Buying Railway Tickets
Three priests went to buy tickets for the train to Pittsburgh. When they got to the ticket counter they discovered that the only ticket agent on duty was a very busty young woman who was wearing a very low cut top. As none of the three was very worldly this posed a serious problem. After a short discussion it was decided which of the three would buy the tickets.

The one selected for the job approached the ticket counter and found that he could not take his eyes of the young woman's breasts. When she asked how she could help him he stammered out, "I'd like three pickets to Tittsburgh." At that point he fled in embarrassment.

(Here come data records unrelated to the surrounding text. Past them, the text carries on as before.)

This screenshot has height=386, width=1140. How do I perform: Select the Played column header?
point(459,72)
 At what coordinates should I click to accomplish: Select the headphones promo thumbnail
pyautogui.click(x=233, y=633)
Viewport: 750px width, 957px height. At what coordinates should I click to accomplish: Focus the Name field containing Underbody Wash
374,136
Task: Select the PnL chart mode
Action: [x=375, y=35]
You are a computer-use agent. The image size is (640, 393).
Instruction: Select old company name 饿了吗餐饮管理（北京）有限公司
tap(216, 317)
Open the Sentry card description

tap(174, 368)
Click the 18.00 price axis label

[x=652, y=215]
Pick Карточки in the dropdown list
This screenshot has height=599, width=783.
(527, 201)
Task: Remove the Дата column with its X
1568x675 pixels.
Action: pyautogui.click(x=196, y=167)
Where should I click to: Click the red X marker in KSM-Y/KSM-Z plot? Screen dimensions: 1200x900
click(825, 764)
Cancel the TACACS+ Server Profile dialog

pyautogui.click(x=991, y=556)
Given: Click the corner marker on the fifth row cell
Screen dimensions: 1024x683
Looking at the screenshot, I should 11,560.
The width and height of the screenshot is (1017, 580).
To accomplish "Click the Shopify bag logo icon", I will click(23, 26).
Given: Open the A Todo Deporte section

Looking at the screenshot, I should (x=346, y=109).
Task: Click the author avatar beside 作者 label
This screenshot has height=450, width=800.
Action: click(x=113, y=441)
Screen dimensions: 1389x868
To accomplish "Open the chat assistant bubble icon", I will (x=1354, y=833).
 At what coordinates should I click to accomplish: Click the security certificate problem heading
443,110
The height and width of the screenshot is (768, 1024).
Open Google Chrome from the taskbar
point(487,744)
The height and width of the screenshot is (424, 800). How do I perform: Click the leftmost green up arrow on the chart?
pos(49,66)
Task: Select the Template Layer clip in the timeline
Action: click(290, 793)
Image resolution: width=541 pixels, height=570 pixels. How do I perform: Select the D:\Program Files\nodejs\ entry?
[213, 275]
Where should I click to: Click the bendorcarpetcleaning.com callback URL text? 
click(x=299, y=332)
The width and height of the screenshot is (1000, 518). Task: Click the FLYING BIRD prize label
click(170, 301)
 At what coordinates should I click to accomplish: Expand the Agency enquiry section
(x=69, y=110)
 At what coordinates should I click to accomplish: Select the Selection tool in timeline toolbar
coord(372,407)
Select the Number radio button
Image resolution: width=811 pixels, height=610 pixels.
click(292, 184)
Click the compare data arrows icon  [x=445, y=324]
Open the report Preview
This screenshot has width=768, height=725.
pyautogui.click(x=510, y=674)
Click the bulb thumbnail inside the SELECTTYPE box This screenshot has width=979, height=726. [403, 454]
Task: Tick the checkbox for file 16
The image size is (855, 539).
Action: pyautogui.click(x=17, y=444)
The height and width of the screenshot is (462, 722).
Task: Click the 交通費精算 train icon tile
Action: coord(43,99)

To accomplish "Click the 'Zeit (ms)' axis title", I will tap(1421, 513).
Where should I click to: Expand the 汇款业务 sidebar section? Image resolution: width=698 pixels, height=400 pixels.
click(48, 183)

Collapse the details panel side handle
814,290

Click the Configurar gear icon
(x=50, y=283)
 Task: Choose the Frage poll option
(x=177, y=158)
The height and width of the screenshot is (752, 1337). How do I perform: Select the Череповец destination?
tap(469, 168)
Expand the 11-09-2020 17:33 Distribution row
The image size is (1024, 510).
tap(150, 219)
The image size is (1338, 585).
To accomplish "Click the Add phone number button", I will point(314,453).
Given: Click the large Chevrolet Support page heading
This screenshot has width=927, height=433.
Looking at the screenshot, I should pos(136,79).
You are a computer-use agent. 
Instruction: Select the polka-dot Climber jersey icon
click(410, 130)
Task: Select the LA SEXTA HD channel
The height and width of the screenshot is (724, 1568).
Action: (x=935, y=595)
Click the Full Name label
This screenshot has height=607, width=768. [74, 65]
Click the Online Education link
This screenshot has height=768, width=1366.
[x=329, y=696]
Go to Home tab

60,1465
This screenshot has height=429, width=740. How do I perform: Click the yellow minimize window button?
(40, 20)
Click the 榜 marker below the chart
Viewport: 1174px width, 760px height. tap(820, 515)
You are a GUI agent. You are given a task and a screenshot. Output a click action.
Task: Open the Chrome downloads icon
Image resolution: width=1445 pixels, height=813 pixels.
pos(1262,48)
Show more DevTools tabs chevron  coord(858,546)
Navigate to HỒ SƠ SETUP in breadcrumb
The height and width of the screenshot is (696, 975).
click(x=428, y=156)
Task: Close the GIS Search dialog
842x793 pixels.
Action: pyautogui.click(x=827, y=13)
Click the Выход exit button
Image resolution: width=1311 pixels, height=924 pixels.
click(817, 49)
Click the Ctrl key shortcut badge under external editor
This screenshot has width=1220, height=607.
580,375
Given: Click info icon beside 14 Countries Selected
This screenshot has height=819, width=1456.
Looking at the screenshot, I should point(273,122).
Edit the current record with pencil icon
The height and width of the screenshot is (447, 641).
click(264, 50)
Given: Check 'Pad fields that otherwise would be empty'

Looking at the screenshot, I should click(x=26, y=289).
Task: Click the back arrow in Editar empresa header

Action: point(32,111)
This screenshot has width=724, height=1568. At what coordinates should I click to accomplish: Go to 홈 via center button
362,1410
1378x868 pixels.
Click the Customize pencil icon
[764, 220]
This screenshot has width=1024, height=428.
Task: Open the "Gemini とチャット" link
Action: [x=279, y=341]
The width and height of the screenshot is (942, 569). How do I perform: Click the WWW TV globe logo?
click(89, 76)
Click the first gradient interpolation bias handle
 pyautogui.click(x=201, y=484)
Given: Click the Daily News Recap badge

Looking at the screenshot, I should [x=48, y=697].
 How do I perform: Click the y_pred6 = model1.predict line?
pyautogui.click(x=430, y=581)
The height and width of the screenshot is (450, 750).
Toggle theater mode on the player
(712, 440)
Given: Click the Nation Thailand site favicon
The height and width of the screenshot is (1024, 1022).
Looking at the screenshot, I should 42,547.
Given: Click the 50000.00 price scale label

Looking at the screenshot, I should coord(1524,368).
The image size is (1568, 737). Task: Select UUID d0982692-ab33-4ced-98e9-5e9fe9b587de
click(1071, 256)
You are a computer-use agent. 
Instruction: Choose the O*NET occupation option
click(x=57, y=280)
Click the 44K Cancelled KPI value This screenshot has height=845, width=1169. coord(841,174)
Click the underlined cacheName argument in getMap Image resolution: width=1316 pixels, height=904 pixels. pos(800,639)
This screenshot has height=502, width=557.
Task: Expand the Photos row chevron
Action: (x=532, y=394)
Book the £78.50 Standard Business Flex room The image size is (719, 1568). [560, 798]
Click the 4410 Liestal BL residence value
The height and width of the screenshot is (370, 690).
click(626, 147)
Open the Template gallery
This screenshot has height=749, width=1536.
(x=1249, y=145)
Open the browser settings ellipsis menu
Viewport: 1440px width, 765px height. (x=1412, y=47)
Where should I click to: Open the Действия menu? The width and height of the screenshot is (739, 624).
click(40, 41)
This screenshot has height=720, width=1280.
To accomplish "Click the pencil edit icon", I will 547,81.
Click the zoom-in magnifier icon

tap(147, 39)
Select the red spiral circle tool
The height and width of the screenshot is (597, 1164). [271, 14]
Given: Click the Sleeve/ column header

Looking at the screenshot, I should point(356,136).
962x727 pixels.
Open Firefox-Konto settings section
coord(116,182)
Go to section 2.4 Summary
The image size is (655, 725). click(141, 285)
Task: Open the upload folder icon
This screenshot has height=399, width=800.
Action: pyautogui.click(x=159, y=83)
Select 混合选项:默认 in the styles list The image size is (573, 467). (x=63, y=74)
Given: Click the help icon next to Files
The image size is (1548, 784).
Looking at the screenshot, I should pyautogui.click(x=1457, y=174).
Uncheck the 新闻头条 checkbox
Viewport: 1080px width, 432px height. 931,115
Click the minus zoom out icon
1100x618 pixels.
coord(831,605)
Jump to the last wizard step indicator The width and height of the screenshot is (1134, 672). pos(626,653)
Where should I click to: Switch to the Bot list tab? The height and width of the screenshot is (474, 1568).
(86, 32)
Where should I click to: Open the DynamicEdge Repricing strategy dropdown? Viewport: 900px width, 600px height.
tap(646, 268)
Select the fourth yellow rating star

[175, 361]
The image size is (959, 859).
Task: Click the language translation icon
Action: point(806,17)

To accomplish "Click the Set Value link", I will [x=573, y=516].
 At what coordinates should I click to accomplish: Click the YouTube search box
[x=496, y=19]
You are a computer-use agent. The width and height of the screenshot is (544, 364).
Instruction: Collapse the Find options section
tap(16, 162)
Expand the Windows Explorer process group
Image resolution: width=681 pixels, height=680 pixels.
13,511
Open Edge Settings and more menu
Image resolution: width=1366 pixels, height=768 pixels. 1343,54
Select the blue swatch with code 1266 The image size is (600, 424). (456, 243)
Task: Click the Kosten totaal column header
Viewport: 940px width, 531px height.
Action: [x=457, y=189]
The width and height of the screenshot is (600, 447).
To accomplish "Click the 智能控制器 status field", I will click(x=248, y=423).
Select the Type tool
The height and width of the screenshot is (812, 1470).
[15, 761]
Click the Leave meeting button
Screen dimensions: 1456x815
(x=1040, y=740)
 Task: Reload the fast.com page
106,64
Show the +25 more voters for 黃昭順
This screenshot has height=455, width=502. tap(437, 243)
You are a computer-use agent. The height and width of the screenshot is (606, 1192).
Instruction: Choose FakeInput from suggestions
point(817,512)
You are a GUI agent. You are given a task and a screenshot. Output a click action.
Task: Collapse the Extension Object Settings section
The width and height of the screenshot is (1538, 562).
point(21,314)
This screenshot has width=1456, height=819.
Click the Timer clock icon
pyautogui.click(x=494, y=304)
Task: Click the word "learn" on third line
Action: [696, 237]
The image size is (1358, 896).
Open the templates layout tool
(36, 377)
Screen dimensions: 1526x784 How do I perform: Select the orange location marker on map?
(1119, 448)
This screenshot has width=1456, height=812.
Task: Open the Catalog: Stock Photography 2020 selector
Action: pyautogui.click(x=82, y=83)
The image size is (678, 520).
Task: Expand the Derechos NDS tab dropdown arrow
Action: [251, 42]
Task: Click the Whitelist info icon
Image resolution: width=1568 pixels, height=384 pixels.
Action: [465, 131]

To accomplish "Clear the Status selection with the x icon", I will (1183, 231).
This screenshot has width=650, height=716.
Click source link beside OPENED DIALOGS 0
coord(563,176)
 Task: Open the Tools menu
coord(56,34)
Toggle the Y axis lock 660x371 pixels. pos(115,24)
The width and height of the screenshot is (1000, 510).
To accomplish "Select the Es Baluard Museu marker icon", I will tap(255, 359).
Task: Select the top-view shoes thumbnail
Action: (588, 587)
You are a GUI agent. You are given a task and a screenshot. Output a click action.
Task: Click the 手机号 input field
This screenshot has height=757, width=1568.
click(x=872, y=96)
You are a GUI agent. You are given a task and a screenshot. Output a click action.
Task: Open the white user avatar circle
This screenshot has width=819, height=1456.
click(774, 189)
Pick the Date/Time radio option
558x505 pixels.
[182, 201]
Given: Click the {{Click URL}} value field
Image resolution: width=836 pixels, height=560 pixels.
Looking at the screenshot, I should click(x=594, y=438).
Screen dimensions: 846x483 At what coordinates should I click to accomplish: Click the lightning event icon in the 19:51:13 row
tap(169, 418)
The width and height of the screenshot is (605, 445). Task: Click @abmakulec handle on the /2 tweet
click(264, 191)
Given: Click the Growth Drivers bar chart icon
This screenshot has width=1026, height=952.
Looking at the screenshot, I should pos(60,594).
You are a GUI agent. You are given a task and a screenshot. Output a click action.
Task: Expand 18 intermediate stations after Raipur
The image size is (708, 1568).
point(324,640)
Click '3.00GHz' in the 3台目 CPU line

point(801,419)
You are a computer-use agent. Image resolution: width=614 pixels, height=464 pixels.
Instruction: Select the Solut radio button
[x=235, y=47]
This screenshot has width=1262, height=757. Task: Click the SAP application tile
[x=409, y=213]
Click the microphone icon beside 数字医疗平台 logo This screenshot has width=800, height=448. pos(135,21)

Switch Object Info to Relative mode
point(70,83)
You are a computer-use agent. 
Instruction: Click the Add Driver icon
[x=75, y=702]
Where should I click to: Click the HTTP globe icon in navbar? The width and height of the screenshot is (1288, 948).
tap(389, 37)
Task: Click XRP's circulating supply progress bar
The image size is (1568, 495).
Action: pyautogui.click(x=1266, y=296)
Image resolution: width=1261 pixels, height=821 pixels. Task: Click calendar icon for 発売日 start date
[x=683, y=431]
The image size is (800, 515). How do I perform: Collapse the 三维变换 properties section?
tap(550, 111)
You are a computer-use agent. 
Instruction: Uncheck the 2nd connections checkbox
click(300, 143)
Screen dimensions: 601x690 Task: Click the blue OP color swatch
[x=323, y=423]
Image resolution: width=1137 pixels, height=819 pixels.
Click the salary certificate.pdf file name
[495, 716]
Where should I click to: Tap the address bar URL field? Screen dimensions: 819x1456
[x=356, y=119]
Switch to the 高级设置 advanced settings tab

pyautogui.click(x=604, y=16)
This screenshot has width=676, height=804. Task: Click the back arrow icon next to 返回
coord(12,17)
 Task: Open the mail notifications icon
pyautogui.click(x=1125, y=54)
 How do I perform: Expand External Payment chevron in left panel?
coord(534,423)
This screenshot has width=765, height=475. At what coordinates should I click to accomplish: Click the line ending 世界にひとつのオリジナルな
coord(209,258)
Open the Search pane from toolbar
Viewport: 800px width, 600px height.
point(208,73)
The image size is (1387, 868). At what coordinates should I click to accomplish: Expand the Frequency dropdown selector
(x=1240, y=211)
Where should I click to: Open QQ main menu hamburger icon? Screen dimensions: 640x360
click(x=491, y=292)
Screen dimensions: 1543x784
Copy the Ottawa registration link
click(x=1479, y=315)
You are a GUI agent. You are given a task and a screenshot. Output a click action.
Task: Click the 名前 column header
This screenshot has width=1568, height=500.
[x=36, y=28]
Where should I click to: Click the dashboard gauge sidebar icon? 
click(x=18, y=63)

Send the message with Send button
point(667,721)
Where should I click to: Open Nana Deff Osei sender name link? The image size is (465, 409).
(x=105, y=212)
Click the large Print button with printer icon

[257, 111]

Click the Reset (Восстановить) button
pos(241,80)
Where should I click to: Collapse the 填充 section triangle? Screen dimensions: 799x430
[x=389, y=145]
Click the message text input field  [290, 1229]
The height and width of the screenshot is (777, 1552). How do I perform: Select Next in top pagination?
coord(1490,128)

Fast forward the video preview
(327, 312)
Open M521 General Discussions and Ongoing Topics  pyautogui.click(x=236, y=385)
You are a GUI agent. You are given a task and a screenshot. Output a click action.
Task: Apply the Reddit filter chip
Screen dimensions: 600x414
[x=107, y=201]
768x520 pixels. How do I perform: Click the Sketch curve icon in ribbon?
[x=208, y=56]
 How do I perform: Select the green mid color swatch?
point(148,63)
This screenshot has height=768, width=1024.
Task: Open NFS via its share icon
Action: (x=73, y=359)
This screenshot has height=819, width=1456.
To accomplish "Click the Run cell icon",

The next one screwed up his courage and went up to the counter. But his self control failed him and his eyes strayed to the woman's breasts and at that point all he managed to blurt out was, "I'd like three tickets to Pittsburgh and please give me the change in nipples and dimes." He too then fled in embarrassment.

The third priest seeing how his brothers had embarrassed themselves was determined not to do the same. He summoned every ounce of self control he possessed and went up to the counter. Being sure to maintain eye contact he calmly said "I'd like three tickets to Pittsburgh and please give the change in nickels and dimes." The young woman completed the transaction as requested and gave him the tickets and change.

But at this point the third priest's sense of moral outrage took over. Looking the young woman up and down he admonished her, "young lady if you continue to dress in such an immodest and provocative fashion when you arrive at the Pearly Gates St. Finger will be shaking his Peter at you!"